Russia's military 'success' over the West has come at terrible cost to Syrians. Because the Russian aim was to bolster the regime's forces, they bombed any and all of its actual or potential opposition. As that included the vast majority of the Syrian population (whether organised as such or not), the Russian military action was effectively massive and indiscriminate. And it changed the balance of military forces in the country. This high tech savagery did not add one inch to the space required for the Syrian people to make a peace and a new country for themselves as more bits of cities, towns and villages were blasted into the stone age.
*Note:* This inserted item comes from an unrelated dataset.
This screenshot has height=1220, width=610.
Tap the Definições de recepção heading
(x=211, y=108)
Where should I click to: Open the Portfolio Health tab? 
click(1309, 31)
But it did force an end to some military aspects of the Western adventure designed to ensure a pro-Western regime. The West's defeat and Russia's step back can open the possibility to begin work inside Syria on new politics needed, but rooted solely among the Syrian population itself, both inside and outside the country, as well as the international mobilisation of desperately needed humanitarian aid.